Describing the series as “powerful and effective,” the National Press Foundation named Dr. Rice Lamb as co-winner of the Thomas L. Stokes Award for Best Energy and Environment Reporting. The series also won an investigative journalism award from the Ohio Society of Professional Journalists. The American Industrial Hygiene Association (AIHA) selected her to present the Upton Sinclair Memorial Lecture in May 2023 for the Outstanding Occupational Safety and Health News Story of the Year.

An avid reader, Dr. Rice Lamb is co-author of Born to Win: The Authorized Biography of Althea Gibson, Rise & Fly: Tall Tales and Mostly True Rules of Bid Whist and The Spirit of African Design. She is a contributor to The Routledge Handbook of Magazine Research: The Future of the Magazine Form: Research Perspectives and Prospects, BET on Black: African-American Women Celebrate Fatherhood in the Age of Barack Obama, Fight the Power! The Spike Lee Reader, Haternation, Social Media: Pedagogy and Practice, Aunties: 35 Writers Celebrate Their Other Mother and Health & Healing for African-Americans. She is completing an environmental health book and her debut novel, Nursing Wounds about family secrets and the mysterious death of a hospital patient.

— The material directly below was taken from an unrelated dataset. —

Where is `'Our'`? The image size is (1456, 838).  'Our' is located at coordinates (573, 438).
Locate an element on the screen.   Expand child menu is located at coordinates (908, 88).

The daughter and sister of nurses, Dr. Rice Lamb has had a lifelong interest in health, which she has covered extensively over the years as a writer and editor. She earned a doctorate in medical sociology from Howard University, specializing in health, environmental issues and social inequality. A native of Akron, Ohio, she holds a bachelor’s in journalism from The Ohio State University and an MBA from Howard University.

Dr. Rice Lamb, who has a son and grandson, loves working with young people and recently celebrated her 20th anniversary at the Mecca.